Given records –
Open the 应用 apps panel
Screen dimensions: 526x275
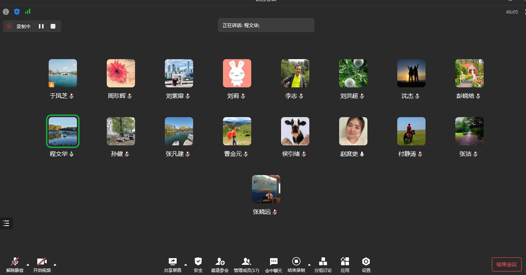(345, 264)
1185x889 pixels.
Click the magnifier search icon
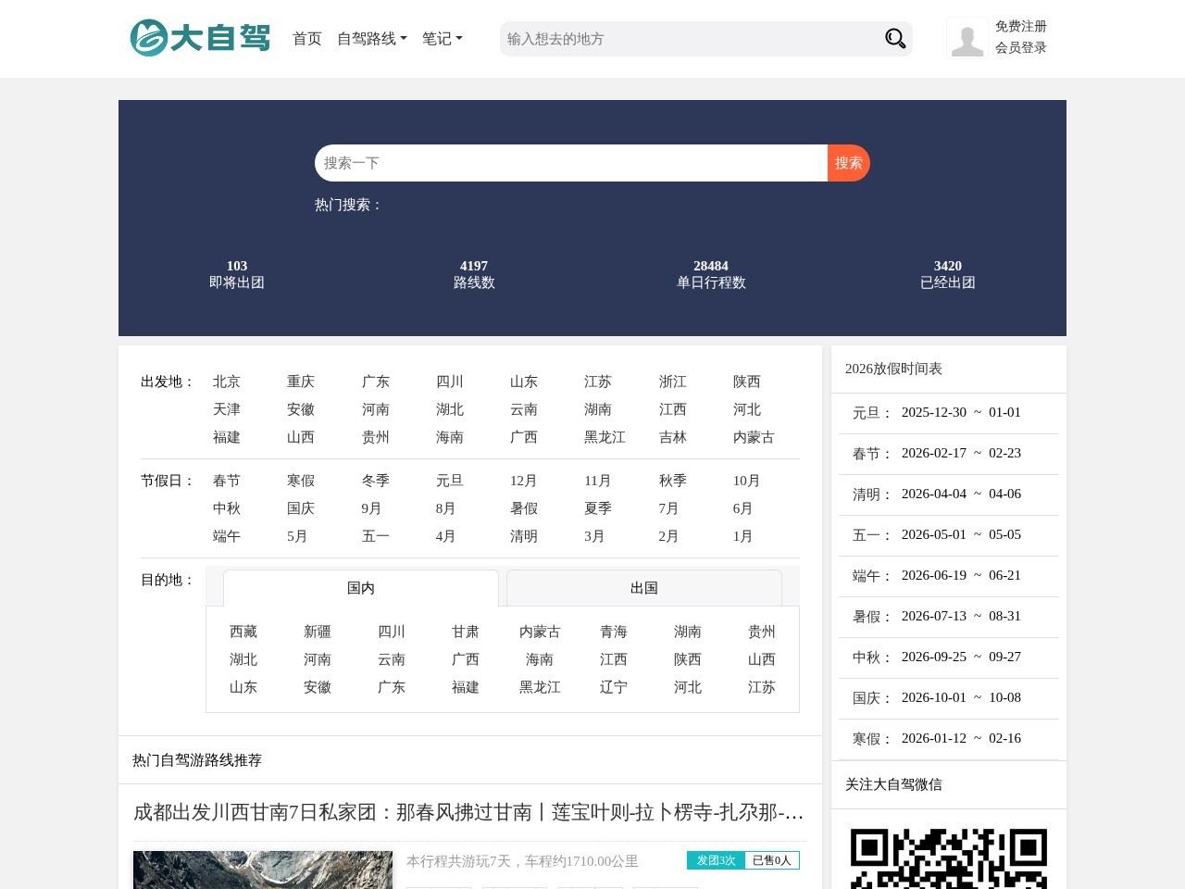click(x=893, y=38)
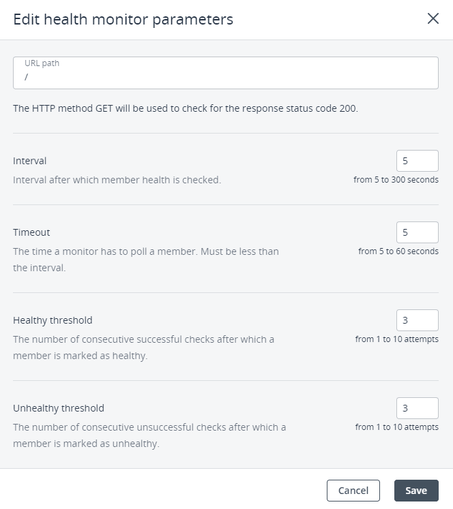
Task: Click the HTTP method GET info sentence
Action: click(185, 108)
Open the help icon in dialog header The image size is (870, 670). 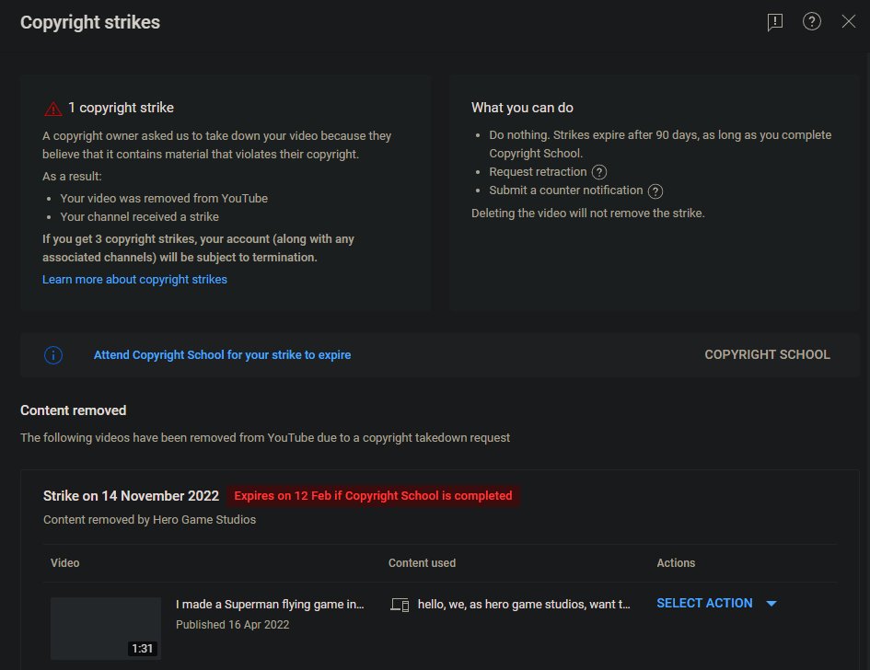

Work to complete – Please write out every line of the material above word for word, leaving out the pictures.

Complete response –
Open the 应用 apps panel
Screen dimensions: 526x275
(345, 264)
1185x889 pixels.
Click the magnifier search icon
click(x=893, y=38)
Task: Click the HTTP method GET info sentence
Action: click(185, 108)
Open the help icon in dialog header The image size is (870, 670). 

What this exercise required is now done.